Written exercise A >> In the exhibition text, what is the title of the film housed in the architectural folly in the rear gallery?

A Napoleonic campaign tent will be recreated as the point of convergence for Kilimnik’s paintings and drawings that utilize multiple disparate references and oracular power to create imagined scenarios. The painting "the poor cottage girl at the Musée Grevin wax museum on a hot summer day" , for example, fogs the notion of the verifiable, while "the girl in the pearl earring in Shakespeare's cottage" uses a contemporary icon to recapitulate a conventional relationship to an earlier period in time.

 

In the rear gallery, Kilimnik has installed an architectural folly, based on those found in parks or estates in Europe in the 17th and 18th centuries. This structure houses her film “The bluebird in the forest” which is a collage of miniature ballerinas dancing throughout a colossal wooded area. Kilimnik's use of theatrical and set techniques expands on her painting and sculptural/installation practice, that began in the early 1990's.

Item coordinate data:

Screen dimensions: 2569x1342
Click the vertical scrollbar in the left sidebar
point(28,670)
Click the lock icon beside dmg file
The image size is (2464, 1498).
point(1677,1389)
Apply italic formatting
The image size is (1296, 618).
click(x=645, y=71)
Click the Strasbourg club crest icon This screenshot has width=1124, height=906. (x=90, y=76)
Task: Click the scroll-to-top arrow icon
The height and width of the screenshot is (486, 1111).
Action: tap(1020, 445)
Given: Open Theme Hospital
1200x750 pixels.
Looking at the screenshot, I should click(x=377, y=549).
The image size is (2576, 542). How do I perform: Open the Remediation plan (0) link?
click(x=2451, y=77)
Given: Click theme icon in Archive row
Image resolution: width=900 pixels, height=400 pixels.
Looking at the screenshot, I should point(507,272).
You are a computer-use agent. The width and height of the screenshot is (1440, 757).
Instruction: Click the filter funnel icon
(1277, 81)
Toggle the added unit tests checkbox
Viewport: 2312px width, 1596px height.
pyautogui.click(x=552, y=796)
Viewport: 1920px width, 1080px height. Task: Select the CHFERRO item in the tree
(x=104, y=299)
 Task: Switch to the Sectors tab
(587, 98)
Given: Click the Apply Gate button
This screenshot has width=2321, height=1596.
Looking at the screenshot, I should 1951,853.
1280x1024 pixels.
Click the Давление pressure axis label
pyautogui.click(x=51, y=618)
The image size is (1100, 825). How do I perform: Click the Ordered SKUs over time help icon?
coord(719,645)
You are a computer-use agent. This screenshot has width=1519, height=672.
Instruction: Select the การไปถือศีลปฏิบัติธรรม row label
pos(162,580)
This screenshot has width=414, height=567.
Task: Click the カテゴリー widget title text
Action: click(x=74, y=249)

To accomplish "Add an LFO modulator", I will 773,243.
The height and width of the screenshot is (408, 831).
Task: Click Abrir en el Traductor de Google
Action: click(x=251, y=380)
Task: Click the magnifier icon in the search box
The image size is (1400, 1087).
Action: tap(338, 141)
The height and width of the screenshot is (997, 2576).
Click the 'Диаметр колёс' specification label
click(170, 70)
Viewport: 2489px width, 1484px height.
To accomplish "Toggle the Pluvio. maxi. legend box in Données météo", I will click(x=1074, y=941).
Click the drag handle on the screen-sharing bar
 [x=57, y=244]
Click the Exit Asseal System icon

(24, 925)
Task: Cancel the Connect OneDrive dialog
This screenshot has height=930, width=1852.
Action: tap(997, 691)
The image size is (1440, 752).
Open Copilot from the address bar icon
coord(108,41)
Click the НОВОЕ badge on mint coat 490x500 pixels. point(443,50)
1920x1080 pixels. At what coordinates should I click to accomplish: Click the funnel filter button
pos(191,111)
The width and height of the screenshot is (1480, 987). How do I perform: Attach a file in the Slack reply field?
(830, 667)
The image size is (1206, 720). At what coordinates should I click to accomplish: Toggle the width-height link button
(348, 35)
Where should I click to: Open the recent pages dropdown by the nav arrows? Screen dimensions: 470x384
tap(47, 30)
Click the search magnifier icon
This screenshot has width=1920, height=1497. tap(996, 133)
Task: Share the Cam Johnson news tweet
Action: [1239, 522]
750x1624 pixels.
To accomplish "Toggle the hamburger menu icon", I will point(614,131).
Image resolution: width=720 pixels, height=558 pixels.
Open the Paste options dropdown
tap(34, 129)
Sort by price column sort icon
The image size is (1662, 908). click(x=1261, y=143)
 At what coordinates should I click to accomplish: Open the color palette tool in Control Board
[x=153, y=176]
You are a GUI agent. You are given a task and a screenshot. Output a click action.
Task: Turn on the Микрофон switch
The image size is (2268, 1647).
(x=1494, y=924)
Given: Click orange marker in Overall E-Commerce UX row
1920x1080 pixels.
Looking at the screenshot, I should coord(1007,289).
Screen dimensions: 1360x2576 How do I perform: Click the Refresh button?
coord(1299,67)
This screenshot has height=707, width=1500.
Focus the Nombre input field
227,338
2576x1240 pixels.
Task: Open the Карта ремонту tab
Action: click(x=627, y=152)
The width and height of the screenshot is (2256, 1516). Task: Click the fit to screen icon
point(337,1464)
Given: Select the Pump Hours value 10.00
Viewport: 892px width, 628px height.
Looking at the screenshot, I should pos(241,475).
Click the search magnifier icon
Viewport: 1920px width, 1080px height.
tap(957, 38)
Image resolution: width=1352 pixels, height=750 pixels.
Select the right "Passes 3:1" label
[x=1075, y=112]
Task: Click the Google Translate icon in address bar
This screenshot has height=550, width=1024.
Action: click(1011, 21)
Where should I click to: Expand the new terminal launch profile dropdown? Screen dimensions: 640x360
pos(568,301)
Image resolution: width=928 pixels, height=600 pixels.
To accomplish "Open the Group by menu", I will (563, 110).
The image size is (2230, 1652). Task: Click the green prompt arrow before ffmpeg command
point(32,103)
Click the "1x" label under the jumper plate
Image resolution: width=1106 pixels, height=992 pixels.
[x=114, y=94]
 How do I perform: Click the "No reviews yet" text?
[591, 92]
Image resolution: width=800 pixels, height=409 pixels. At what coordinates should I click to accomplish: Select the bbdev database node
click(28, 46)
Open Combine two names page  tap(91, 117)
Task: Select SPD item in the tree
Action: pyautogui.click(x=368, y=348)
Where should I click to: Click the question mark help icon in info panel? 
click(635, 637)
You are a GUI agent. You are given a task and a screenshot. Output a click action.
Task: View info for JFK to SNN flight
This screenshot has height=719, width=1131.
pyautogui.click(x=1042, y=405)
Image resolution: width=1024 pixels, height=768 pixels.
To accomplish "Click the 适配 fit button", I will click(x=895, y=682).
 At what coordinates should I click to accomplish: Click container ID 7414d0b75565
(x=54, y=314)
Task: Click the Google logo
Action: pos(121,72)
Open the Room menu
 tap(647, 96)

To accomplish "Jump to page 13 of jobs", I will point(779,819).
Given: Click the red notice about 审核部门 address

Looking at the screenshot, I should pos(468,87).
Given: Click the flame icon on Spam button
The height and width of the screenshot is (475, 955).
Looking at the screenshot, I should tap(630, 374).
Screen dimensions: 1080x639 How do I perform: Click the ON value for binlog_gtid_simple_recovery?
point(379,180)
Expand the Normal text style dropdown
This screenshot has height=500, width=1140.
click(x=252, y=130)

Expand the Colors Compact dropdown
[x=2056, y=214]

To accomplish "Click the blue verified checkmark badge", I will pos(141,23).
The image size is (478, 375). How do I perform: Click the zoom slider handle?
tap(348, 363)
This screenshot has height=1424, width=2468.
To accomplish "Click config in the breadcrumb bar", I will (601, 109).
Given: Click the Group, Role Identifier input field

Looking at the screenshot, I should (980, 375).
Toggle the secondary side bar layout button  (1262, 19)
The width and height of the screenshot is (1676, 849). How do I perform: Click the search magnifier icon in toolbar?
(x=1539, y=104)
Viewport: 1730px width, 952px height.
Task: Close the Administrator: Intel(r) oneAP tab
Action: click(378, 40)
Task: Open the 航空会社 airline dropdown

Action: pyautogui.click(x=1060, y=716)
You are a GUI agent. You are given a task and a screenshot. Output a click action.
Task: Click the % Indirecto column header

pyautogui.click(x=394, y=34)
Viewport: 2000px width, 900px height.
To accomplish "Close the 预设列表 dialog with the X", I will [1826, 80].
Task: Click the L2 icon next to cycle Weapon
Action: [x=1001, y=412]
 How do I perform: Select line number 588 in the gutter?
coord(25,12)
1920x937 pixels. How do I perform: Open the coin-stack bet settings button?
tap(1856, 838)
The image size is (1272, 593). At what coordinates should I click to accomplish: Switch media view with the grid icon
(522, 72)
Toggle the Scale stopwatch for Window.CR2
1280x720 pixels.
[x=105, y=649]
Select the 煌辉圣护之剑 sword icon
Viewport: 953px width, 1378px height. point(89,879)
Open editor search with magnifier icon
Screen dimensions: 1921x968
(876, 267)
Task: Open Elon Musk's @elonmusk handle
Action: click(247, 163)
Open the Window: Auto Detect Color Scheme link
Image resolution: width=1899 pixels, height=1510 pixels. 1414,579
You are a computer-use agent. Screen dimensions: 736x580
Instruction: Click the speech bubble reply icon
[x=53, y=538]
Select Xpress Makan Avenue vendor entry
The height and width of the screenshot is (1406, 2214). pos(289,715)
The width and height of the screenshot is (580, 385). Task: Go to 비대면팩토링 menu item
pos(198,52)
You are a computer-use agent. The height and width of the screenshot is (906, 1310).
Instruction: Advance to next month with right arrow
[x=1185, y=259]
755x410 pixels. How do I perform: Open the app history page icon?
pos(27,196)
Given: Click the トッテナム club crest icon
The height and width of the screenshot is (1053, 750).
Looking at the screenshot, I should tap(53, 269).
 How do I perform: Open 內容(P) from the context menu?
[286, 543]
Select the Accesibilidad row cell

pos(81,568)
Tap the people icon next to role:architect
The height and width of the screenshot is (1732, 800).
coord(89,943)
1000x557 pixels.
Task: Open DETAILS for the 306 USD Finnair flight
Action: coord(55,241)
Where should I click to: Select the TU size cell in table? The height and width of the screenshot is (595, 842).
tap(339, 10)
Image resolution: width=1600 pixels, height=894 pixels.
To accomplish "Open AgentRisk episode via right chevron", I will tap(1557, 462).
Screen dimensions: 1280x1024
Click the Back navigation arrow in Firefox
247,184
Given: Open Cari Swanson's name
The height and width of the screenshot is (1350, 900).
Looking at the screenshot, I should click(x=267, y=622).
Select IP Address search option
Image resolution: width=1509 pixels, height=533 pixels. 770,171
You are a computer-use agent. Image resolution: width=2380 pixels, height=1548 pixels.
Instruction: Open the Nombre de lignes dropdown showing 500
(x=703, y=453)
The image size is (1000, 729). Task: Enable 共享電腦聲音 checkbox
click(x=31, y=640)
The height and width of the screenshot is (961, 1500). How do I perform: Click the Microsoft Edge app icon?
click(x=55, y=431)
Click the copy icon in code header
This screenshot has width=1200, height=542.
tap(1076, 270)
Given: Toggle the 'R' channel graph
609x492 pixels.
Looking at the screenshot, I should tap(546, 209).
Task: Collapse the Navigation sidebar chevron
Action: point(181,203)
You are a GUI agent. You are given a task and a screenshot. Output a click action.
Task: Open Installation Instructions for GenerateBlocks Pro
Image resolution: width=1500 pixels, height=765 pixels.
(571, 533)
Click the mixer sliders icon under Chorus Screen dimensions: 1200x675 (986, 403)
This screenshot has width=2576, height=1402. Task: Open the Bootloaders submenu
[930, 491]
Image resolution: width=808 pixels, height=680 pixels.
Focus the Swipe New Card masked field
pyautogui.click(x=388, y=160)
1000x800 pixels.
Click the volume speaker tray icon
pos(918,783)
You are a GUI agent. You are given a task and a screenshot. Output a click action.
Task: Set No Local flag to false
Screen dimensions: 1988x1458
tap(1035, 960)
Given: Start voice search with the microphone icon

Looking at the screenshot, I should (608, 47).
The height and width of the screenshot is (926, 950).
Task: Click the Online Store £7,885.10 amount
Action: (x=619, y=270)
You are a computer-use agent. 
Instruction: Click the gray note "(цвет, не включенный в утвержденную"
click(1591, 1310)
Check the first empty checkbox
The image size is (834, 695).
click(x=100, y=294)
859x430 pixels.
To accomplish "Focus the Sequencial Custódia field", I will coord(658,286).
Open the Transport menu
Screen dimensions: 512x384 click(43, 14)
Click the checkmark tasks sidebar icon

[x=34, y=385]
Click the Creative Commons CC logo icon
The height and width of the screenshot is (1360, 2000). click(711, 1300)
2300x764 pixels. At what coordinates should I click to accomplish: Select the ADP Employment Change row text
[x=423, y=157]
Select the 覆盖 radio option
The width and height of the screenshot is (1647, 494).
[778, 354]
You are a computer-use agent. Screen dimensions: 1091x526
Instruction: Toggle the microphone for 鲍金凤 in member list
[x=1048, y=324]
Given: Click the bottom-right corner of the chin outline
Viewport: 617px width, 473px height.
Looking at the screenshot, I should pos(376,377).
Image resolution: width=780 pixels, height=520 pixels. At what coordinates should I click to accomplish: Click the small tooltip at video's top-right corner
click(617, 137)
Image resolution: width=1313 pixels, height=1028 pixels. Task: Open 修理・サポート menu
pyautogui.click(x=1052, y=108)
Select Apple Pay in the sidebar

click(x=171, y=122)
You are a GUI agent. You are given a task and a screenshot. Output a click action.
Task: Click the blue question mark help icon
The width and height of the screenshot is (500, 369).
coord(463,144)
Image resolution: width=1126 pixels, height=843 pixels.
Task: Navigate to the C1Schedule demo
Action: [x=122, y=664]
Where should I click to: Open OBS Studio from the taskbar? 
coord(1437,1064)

Written exercise B >> Transcribe the records word for word, starting at the first line of the records and ending at the line that contains "Looking at the screenshot, I should point(507,272).".

Exercise response A >> "The bluebird in the forest"

Exercise response B >>
Screen dimensions: 2569x1342
Click the vertical scrollbar in the left sidebar
point(28,670)
Click the lock icon beside dmg file
The image size is (2464, 1498).
point(1677,1389)
Apply italic formatting
The image size is (1296, 618).
click(x=645, y=71)
Click the Strasbourg club crest icon This screenshot has width=1124, height=906. (x=90, y=76)
Task: Click the scroll-to-top arrow icon
The height and width of the screenshot is (486, 1111).
Action: tap(1020, 445)
Given: Open Theme Hospital
1200x750 pixels.
Looking at the screenshot, I should click(x=377, y=549).
The image size is (2576, 542). How do I perform: Open the Remediation plan (0) link?
click(x=2451, y=77)
Given: Click theme icon in Archive row
Image resolution: width=900 pixels, height=400 pixels.
Looking at the screenshot, I should point(507,272).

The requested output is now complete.